> _Assignment_
An exact transcript is required of the lines below, from the one containing "How do I perform: Stop" through the very last; leave every picture out of it.

---- Records to process

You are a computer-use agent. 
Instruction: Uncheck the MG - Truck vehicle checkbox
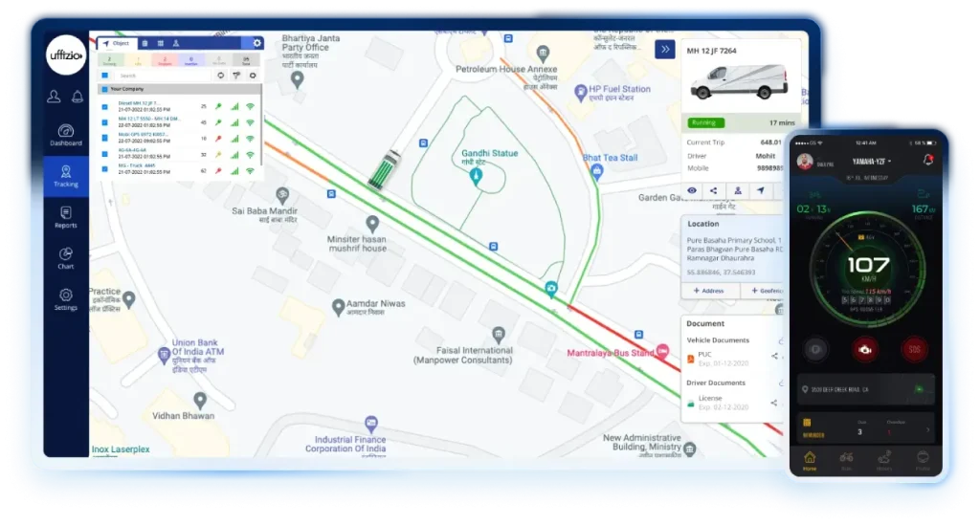[105, 170]
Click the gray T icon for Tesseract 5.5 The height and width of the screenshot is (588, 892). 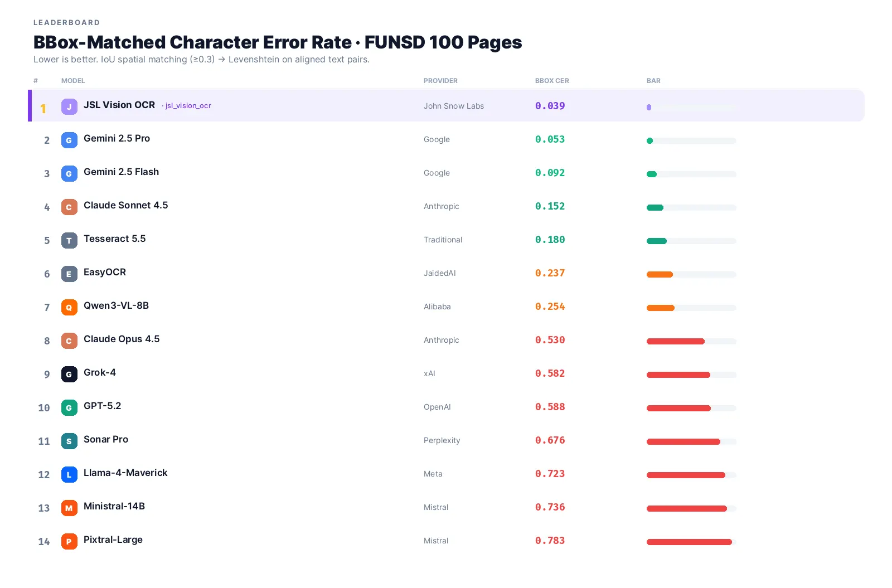[x=69, y=240]
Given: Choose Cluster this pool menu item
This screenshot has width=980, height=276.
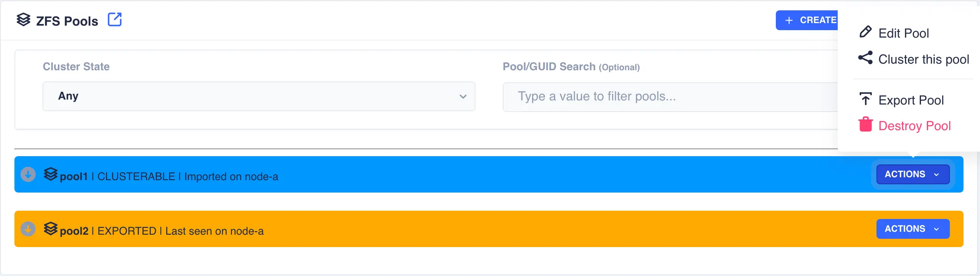Looking at the screenshot, I should (x=923, y=59).
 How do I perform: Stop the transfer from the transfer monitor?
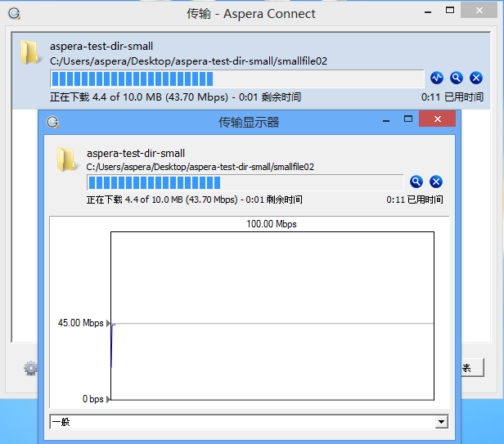click(436, 182)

--------

> _Output_
 How do I perform: Stop the transfer from the transfer monitor?
click(436, 182)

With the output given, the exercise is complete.